Pulmonary arterial hypertension (PAH) is a rare but serious disease that poses a significant threat to patients' quality of life and life expectancy. Perfluorooctane sulfonate (PFOS) is a widely used chemical that, due to its toxicity, persistence, and bioaccumulation properties, may increase the risk of developing PAH with prolonged exposure. This study investigated the molecular mechanisms linking PFOS exposure to PAH by integrating network toxicology and molecular docking methods. Data from multiple authoritative databases (CTD, GeneCards, OMIM, TCMIP, and DAVID) were collected, finally identified 18 target genes and 49 target phenotypes central to PFOS-induced PAH. A PFOS-gene-phenotype-PAH network was constructed, revealing significant upstream and downstream relationships.
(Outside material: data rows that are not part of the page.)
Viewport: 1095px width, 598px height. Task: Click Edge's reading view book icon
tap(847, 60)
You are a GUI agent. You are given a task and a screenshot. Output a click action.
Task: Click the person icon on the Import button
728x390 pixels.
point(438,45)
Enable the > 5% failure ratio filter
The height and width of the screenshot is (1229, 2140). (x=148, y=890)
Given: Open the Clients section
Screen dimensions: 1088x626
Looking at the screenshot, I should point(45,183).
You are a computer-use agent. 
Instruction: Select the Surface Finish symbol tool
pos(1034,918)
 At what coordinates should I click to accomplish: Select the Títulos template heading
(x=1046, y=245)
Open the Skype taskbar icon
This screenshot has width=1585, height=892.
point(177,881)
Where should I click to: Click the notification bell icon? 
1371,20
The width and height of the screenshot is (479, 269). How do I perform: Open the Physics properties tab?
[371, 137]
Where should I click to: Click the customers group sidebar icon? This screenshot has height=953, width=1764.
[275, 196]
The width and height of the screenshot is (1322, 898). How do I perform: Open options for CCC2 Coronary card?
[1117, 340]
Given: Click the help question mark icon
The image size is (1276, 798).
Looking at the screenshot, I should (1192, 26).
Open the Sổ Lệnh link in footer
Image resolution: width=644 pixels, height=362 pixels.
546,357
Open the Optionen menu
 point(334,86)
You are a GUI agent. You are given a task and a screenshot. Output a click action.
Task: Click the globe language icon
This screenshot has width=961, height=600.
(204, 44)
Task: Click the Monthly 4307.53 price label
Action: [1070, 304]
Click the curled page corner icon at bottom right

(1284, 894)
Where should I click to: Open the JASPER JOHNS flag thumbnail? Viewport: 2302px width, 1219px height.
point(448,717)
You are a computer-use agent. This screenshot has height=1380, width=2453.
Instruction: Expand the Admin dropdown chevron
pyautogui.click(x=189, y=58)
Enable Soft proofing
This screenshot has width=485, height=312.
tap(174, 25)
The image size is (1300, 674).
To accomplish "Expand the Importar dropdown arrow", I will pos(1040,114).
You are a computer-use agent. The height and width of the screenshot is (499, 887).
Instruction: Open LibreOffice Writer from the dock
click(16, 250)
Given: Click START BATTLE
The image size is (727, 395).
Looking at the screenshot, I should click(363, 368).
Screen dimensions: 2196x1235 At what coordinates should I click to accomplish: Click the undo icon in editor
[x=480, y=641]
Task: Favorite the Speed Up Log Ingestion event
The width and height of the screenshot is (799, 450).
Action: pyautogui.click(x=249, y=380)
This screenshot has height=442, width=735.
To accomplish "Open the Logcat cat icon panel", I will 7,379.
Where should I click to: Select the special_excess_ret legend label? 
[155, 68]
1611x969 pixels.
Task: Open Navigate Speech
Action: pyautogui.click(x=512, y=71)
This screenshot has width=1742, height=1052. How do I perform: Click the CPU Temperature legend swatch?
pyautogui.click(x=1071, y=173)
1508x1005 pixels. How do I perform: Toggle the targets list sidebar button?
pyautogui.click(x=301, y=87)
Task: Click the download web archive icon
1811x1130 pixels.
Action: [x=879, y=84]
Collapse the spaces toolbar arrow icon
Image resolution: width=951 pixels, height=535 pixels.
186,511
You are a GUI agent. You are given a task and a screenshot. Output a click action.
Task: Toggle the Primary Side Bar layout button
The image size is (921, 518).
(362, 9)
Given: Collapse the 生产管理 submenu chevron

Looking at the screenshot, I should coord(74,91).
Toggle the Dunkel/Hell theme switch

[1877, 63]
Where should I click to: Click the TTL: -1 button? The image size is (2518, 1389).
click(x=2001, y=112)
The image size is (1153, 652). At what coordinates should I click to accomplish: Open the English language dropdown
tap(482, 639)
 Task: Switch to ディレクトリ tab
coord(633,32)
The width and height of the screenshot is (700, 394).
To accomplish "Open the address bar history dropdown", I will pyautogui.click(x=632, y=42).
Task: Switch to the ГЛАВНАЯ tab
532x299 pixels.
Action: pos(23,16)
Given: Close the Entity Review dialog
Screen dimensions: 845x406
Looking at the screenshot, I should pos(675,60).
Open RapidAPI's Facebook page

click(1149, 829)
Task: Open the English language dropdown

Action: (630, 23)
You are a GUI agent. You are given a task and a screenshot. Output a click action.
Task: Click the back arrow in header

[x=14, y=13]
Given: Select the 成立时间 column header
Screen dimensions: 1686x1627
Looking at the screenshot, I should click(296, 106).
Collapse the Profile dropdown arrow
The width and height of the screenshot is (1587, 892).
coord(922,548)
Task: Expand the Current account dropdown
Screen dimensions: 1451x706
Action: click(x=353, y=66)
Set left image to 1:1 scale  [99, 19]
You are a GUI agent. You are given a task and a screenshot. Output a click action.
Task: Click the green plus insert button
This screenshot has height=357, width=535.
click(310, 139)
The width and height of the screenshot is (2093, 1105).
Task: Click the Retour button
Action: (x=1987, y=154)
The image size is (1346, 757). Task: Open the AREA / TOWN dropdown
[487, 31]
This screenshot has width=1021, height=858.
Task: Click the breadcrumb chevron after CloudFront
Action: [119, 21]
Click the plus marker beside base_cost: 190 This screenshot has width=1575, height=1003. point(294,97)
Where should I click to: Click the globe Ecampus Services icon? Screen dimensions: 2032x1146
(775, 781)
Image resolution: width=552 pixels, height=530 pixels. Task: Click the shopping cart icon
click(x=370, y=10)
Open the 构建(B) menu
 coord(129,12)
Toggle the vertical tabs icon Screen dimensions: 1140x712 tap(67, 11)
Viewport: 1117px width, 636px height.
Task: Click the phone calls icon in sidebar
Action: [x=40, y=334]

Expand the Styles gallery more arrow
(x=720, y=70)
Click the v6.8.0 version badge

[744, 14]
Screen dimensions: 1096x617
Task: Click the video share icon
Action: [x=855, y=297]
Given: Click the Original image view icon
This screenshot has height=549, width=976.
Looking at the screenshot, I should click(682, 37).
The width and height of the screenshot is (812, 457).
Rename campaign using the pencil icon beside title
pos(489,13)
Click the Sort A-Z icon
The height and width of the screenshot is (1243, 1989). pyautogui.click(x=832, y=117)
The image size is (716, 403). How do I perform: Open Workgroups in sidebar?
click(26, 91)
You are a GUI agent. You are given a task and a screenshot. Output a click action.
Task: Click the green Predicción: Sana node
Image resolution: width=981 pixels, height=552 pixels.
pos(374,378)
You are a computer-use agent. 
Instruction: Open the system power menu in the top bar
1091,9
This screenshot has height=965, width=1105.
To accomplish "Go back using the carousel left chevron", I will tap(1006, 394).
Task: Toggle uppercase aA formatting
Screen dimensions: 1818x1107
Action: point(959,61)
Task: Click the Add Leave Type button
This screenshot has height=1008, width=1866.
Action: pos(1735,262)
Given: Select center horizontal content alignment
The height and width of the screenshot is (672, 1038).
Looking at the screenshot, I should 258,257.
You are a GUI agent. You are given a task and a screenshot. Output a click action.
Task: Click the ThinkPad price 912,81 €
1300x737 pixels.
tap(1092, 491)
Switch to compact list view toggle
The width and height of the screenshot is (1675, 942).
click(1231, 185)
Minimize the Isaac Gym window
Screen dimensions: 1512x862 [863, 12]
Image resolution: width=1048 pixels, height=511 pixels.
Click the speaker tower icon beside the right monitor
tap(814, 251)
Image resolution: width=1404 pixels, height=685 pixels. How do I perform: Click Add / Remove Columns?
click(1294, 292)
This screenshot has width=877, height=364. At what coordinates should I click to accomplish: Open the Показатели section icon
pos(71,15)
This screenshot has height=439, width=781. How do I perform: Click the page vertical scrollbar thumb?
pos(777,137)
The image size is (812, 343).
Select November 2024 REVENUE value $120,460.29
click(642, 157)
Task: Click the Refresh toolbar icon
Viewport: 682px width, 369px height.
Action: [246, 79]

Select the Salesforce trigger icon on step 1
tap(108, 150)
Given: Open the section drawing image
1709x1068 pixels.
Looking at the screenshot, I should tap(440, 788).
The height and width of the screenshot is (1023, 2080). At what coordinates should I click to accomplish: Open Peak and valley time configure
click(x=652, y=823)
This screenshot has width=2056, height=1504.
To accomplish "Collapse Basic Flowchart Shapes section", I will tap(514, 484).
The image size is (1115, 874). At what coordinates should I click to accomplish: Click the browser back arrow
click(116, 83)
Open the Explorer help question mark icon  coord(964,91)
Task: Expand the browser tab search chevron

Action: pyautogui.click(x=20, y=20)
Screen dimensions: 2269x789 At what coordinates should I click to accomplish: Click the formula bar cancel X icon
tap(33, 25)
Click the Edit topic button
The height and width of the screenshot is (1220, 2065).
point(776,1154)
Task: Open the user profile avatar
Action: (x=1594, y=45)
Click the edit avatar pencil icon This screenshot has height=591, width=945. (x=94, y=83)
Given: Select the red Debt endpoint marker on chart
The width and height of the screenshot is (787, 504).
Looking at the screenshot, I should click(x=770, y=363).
The analysis highlighted TNF-α and IL6 as pivotal molecular initiators, triggering inflammatory cascades that lead to PAH through established qualitative and quantitative adverse outcome pathways (AOPs). The molecular simulations confirmed that PFOS exposure significantly elevates TNF-α and IL6 levels, initiating a series of inflammatory events that culminate in PAH. These findings not only advance the understanding of PFOS as an environmental trigger for PAH but also offer a computational framework for future risk assessments. By integrating diverse datasets and constructing AOPs, this study provides valuable insights into the environmental factors influencing PAH, offering critical implications for policy-making and regulatory strategies to mitigate PFOS-related health risks.